Sylvain Lagarde

Entre le développement, la nécessaire rénovation des villes, et la volonté de reconfigurer l’espace économique, ont été amenés à se rencontrer, mais aussi parfois s’affronter, idéaux architecturaux et urbanistiques, et intentions politiques : ainsi, au cœur des projets de « ville nouvelle », c’est la dialectique de l’utopie urbaine face à la réalité vécue qui s’est concrétisée au quotidien.

Urban Dystopia est une exploration visuelle de l’échec d’une conception de la ville, celle de l’urbanisme de dalle : la vie coupée de son sol et de son ciel ne peut plus se nourrir d’une véritable dynamique circulatoire, et l’on est confronté à l’alternative spatiale d’une respiration angoissante dans l’espace trop dégagé, aéré, ou d’une sensation d’étouffement dans un espace couvert, contenu verticalement.

Dans le haut lieu de la modernité – qui ne restera jamais moderne –  le piéton est roi, mais le piéton est seul, errant, comme s’il manquait à cet espace une polyvalence qui donnerait plus de sens à une marche, qui a du mal à être autre chose qu’une traversée.

Certes, des moments de vie existent – car ces passant s’arrêtent parfois, pour faire autre chose que passer ! – mais ils apparaissent comme isolés dans l’espace : sans être une illusion en soi, ces moments deviennent illusion parce qu’ils ne sont pas suffisamment nombreux et denses pour construire une réalité objective, qu’ils n’exploitent pas suffisamment l’espace pour créer la réalité la sociabilité qui fait vie dans la cité.

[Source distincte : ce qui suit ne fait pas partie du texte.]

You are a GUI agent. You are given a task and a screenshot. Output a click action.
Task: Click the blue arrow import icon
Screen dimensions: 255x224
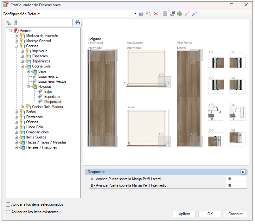pyautogui.click(x=194, y=14)
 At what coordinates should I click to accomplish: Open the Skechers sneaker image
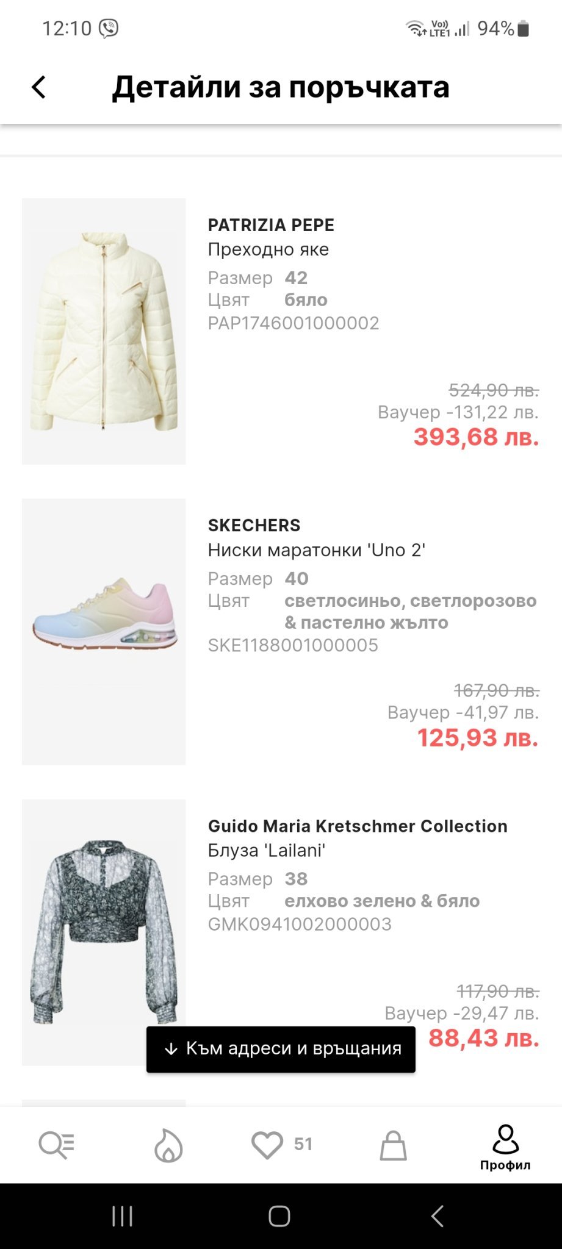pos(104,631)
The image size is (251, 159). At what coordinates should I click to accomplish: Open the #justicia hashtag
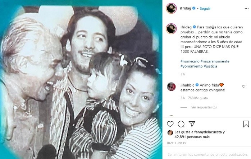(x=210, y=66)
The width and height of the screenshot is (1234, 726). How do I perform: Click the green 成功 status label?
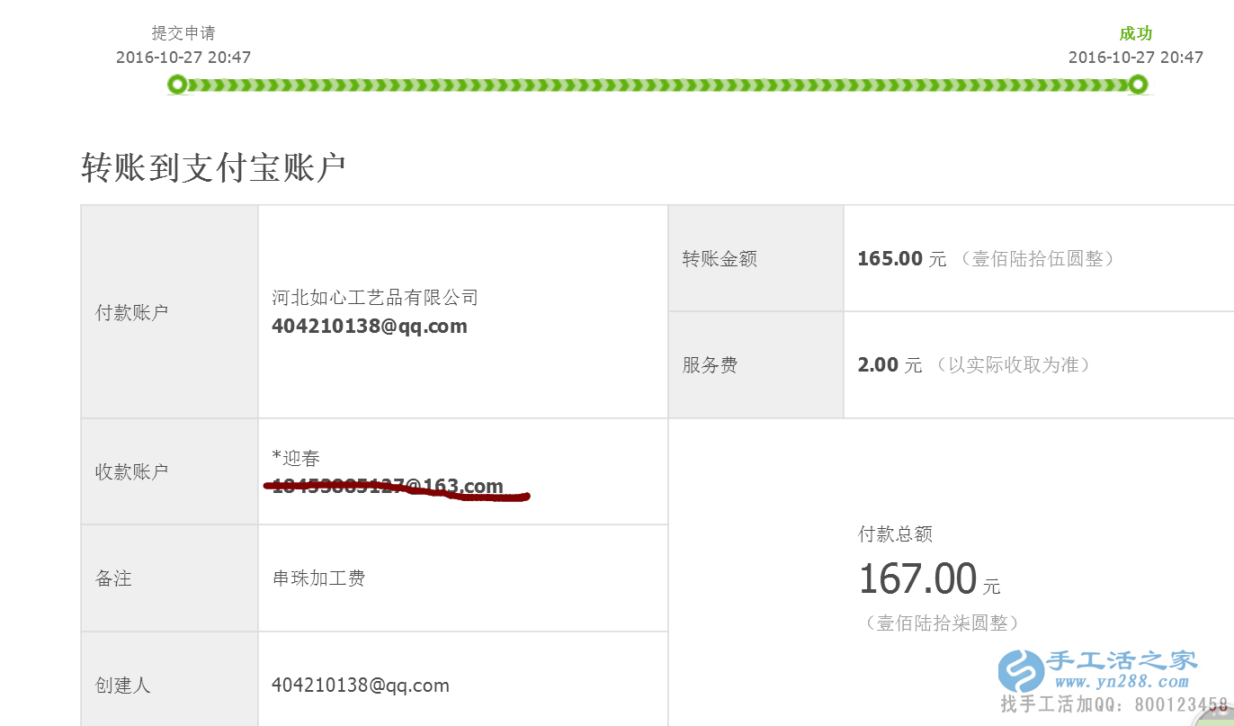click(x=1135, y=34)
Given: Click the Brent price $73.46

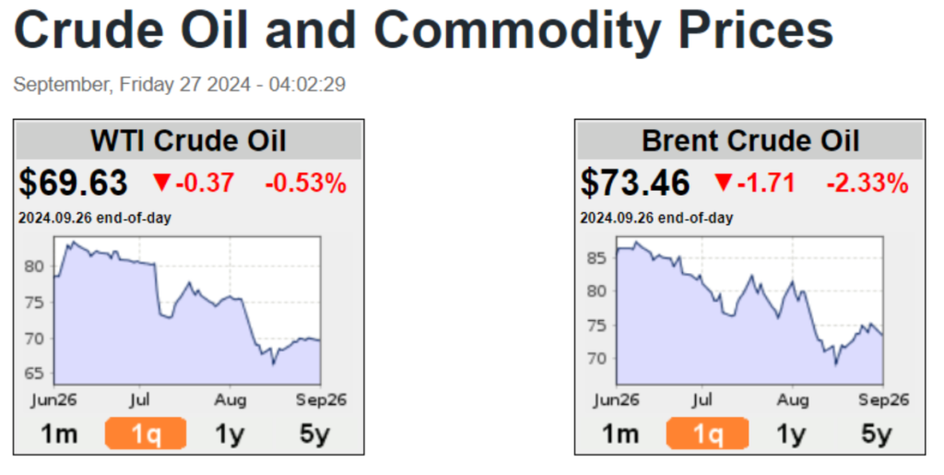Looking at the screenshot, I should (x=635, y=183).
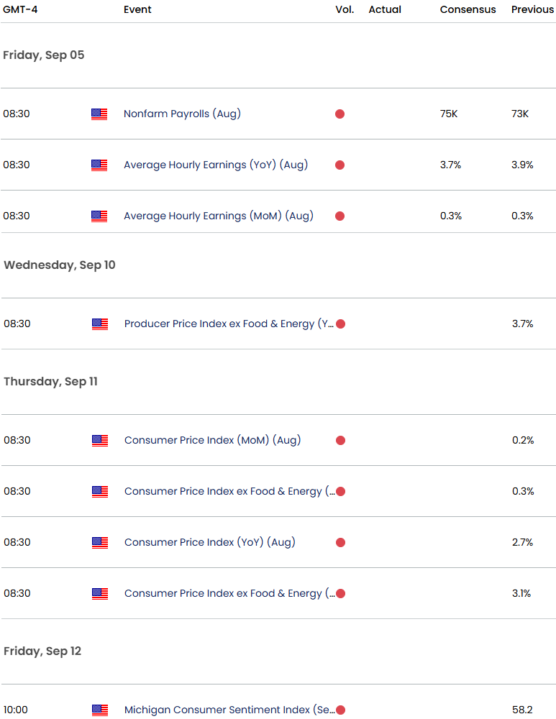
Task: Open Average Hourly Earnings (MoM) (Aug) event
Action: click(x=219, y=216)
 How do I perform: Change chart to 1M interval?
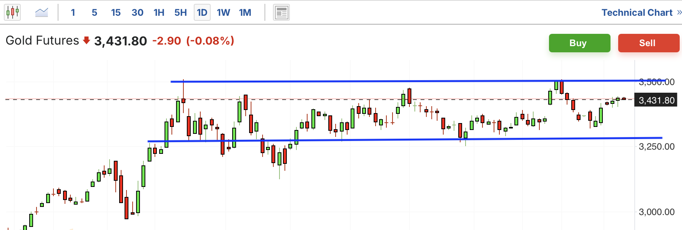245,13

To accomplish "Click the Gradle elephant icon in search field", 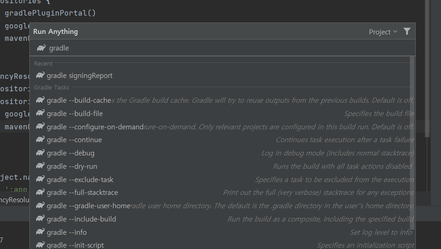I will pos(41,48).

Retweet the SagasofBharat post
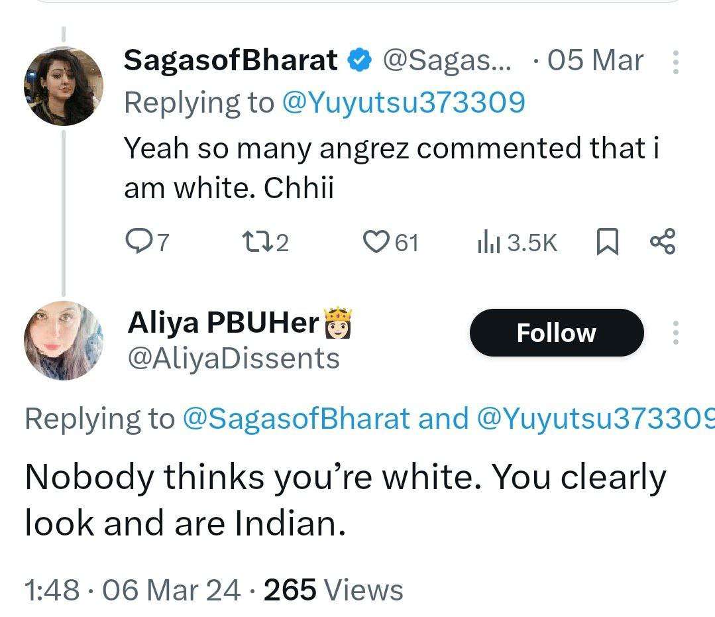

Urban Dystopia est ainsi la poursuite de ces passants-errants qui, dans un environnement fait de l’imbrication des espaces bâtis et de vides, de la complexité des volumes urbains, existent et vivent probablement mieux qu’on ne pourrait le penser : l’utopie n’est pas là, mais dans les interstices urbains, l’échec du concept ne peut totalement écraser.